Even if we grant every impossible assumption in the simulation, it still fails to address the central problem of abiogenesis: the origin of specified information. The model creates a pool of homochiral polymers, but these polymers are random strings. It does not explain how a specific, functional sequence—such as their “nucleotide synthetase ribozyme” (NSR)—could arise by chance. According to the work of Douglas Axe, the odds of randomly finding a functional sequence for even a modest 150-amino-acid protein are 1 in 10^77. The combinatorial search space is hyper-astronomical, and the probabilistic resources of the entire universe are insufficient to overcome it. Chen and Ma’s model generates the blank paper; it does not explain the writing. By assuming that functional ribozymes will simply “emerge” once the homochirality problem is solved, they are displacing, not solving, the primary enigma of life’s origin.

The Alternative Explanation: A Case Study for Intelligent Design

The rules of scientific investigation demand that we use the principle of vera causa—we must appeal to causes known to have the power to produce the effect in question. The search for the origin of life is a historical science, requiring an inference to the best explanation for the evidence we see today.

Chen and Ma’s simulation is, ironically, a perfect illustration of this principle. The “success” of their model is a direct result of the intelligent agency of the programmers who infused the system with foresight, goal-oriented rules, and functional information. We know from our uniform and repeated experience that intelligent agents are the only cause capable of generating complex, specified information and building functionally integrated systems. The authors’ simulation, therefore, does not model unguided nature; it models the process of design.

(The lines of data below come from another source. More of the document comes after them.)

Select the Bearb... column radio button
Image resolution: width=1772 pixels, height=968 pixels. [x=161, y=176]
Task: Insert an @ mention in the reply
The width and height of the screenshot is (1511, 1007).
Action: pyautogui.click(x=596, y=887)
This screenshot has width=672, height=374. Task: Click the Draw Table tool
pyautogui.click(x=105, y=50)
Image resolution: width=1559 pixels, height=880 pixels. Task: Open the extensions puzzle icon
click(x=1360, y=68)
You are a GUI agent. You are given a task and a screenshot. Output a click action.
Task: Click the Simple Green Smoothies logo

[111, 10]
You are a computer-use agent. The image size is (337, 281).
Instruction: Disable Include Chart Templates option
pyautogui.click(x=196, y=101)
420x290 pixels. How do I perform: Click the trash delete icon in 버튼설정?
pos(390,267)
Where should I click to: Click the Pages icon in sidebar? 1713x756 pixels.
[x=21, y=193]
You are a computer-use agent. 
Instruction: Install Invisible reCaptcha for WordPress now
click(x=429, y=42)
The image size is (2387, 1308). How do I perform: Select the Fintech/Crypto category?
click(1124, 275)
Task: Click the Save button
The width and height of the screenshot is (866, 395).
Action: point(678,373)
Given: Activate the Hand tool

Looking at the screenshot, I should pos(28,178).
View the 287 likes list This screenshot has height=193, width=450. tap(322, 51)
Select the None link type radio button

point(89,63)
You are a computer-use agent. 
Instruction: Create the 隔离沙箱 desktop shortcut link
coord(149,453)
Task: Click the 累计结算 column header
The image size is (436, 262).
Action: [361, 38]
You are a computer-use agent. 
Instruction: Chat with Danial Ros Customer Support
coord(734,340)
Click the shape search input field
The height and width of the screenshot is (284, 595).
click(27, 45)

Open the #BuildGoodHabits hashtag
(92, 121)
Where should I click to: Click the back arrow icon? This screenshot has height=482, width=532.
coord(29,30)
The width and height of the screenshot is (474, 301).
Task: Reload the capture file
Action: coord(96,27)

The problem of homochirality is not a puzzle for an intelligent designer. Any engineer building a system with threaded parts (screws, bolts) would intuitively use all right-handed or all left-handed threads to ensure functional compatibility. Homochirality is not a surprising outcome of chance that needs a convoluted explanation; it is a clear and expected hallmark of a pre-engineered system designed for functional coherence. The biblical framework, which posits a Creator God, provides a causally adequate explanation for the origin of both the information-rich genetic code and the elegant chemical architecture, like homochirality, upon which it depends.

Conclusion

The study by Chen and Ma does not solve the origin of homochirality. Instead, it demonstrates through a contrived computer model that the only way to achieve homochirality is to imbue a system with pre-existing, information-rich, goal-directed rules. By assuming functional monomers, programming in a “magic” supply chain, and encoding the very properties of chiral selection they seek to explain, the authors have created a powerful, though inadvertent, argument for intelligent design.

The evidence, when analyzed rigorously, does not point to an unguided process. The fatal hurdles of chemical reality and the hyper-astronomical odds against the chance origin of specified information remain firmly in place. This study reinforces the conclusion that intelligence is the only known cause sufficient to explain the integrated functional complexity of life, from its chemical foundations to its genetic code.